Оборотень подбирается в прыжке, скрежещет по твердому, слежавшемуся снегу страшными когтями, скалит острые зубы. Смерть тебе, Тавлалей, смерть!
Тавлалей кривит плоское лицо в гримасе плача; не хочется ему умирать! Так хорошо начался этот день, такие подарки получил бедный вогул, так вкусно покушал с веселыми туристами, а теперь пришла ему пора переселиться в нижний мир, где ждут-поджидают его разгневанные предки. И там ему не будет прощения и покоя! Он дрожит крупной дрожью, бьется в ознобе, умоляет волка-призрака простить его, но оборотень непреклонен: вот-вот бросится он на несчастного болтуна. И снова скрежет снега слышит вогул, снова чьи-то тяжелые шаги прорезают морозный воздух, словно застывший в ожидании. Слева идет что-то огромное, большое, косматое, — видит боковым зрением вогул. Это медведь-батюшка! В косматой шкуре, кое-где обледеневшей от стужи, слипшейся сосульками, выдыхая два столбика пара из разверстых ноздрей, ступает когтистыми лапами на тропу между вогулом и волком-хазылом сам хозяин лесов — медведь. Только и медведь тот — не настоящий, тоже явился из нижнего мира; глаза его мерцают красным огненным заревом, а из пасти доносится скрипучий низкий голос:
— Дурак Тавлалей! Иди себе домой. Неси подарки, радуй жену!
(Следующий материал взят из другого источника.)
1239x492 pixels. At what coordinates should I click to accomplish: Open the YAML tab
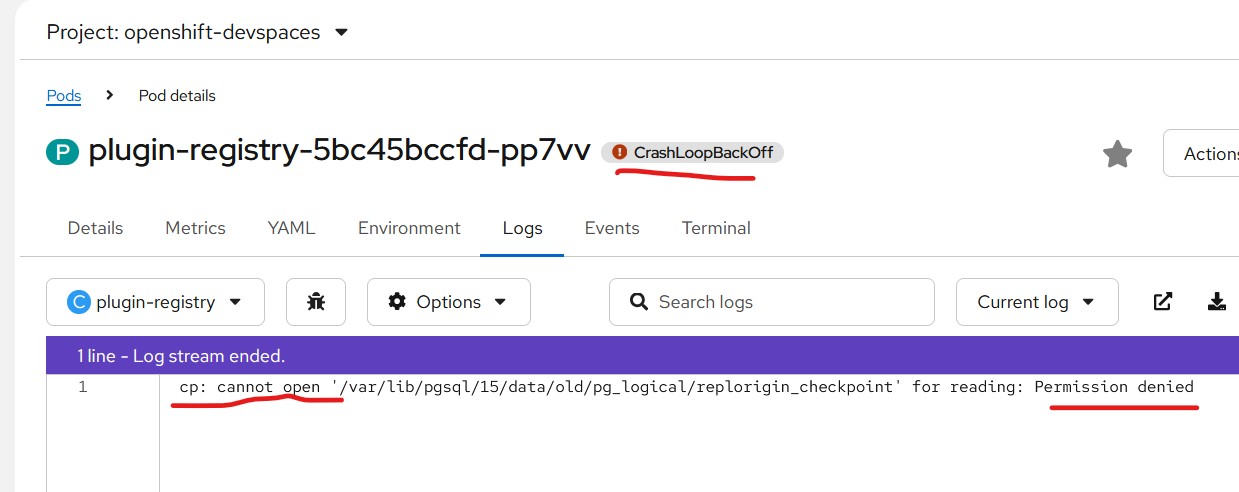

Волк ощеривается в ярости, но не смеет броситься на медведя, преградившего ему путь. На груди у косматого батюшки висят бесчисленные амулеты, ленточки и тряпочки, деревянные куколки, в которых скрыта громадная магическая сила, а лапы его мощны и толсты, как мохнатые бревна. Волк крутится на одном месте, поджимает хвост, воет диким голосом, но отступает и исчезает, как марево, в зимнем просторе, словно и не было его. И медведь исчезает вместе с ним. Даже следов не осталось на плотном насте.
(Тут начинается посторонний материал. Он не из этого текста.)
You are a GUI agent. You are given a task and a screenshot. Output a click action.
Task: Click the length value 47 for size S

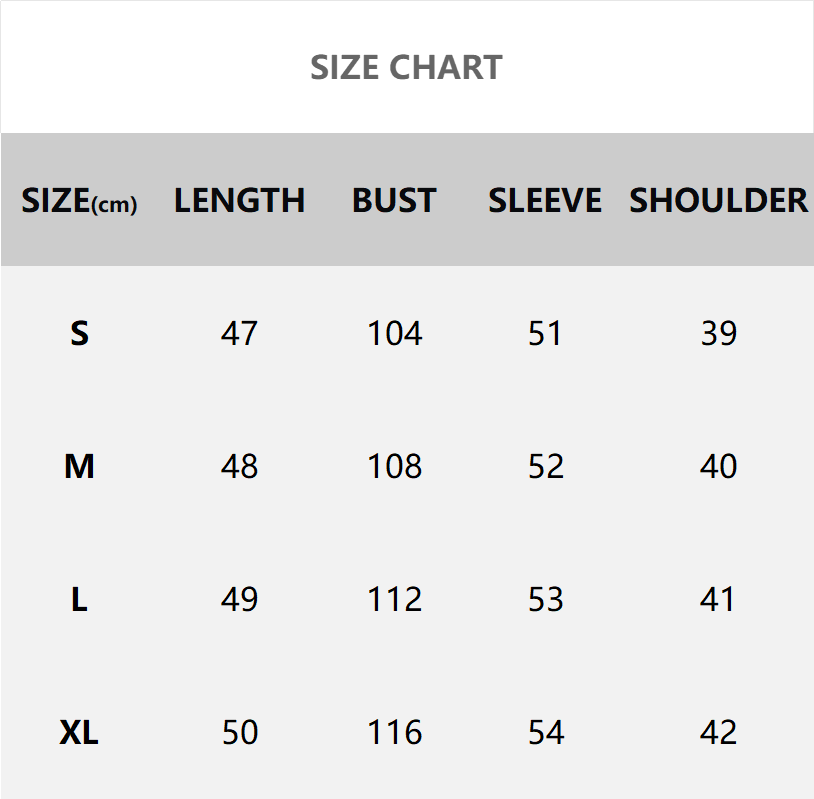click(239, 333)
К Тавлалею вдруг деловито подходит невесть откуда взявшийся шаман Ермамет и говорит:
— Вот, не надо тебе покуда идти в нижний мир; поживи еще здесь, порадуйся. А мне давай бутылку, я как раз за ней собирался. Ты мне теперь должен!
Трясущимися руками Тавлалей развязал шнурки мешка, вынул бутылку, подаренную добрым студентом; шаман удовлетворенно крякнул, разглядывая на свет любимую жидкость: хороша! В обычном свете северного дня, в знакомом лесу, между сосен и елей, Ермамет не воплощает в себе ничего магического, странного: вогул как вогул, плосколицый, узкоглазый, невысокий, на кривых ногах… А на ногах у него — такие же примитивные широкие лыжи, как у спасенного от волка-оборотня Тавлалея. Ермамет причмокнул губами, сглотнул слюну, выступившую во рту от предвкушения вкуса горького напитка, дарящего сладкие сны. Потрепал Тавлалея по плечу и сказал:
— Еще сладкого вина есть у тебя бутылка. Давай сейчас выпьем!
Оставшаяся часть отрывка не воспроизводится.